● Aim of the task: Report each line of the listing below that holds "agent".

───── Extracted records

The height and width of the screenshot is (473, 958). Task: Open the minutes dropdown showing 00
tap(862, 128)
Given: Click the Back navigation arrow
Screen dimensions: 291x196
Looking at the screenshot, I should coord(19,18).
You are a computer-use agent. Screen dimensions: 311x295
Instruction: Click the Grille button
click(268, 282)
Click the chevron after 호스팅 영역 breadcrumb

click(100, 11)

──────────
───── Extracted records

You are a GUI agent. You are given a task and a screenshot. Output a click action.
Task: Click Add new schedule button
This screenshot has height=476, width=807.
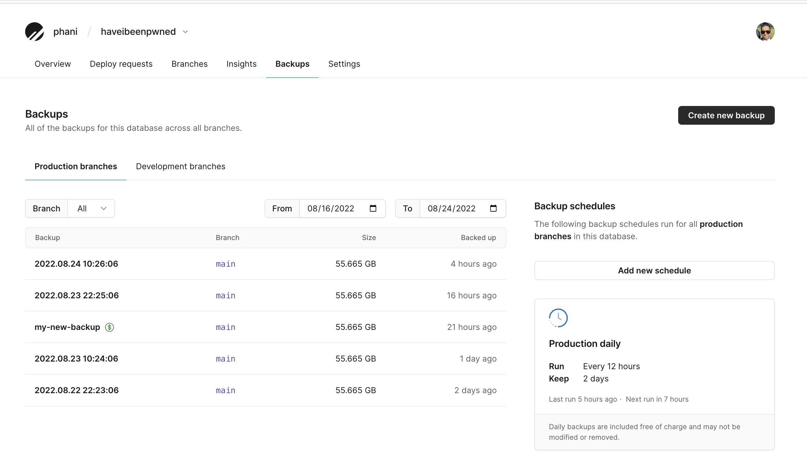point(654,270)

──────────
───── Extracted records

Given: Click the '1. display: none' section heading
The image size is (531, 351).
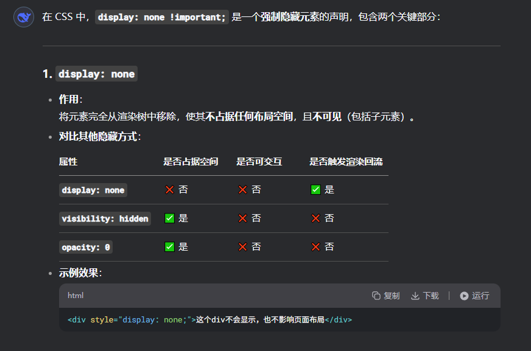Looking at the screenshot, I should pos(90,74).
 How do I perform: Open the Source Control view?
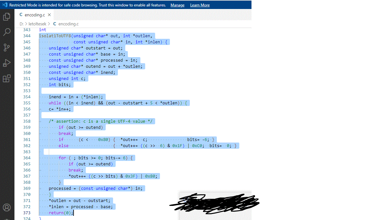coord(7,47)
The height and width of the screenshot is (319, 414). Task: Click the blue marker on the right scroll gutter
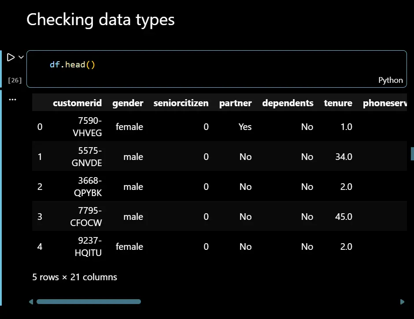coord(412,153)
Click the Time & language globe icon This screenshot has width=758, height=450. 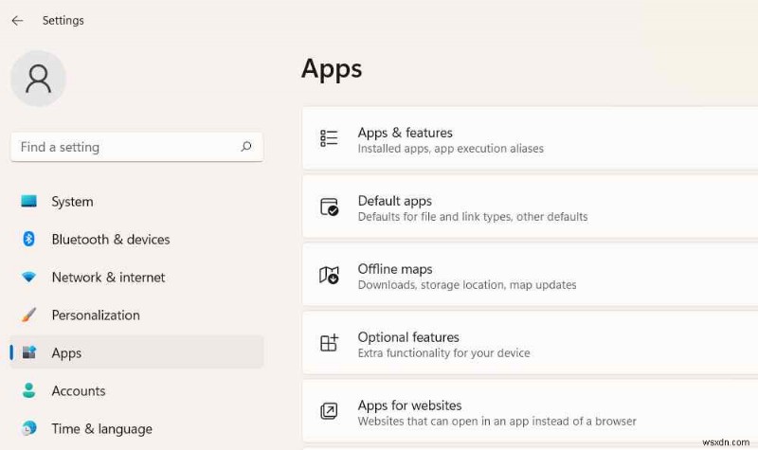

──────────

● Exercise response:
You are a computer-use agent. Screen dimensions: 311x295
You are a GUI agent. You are given a task and a screenshot. Output a click action.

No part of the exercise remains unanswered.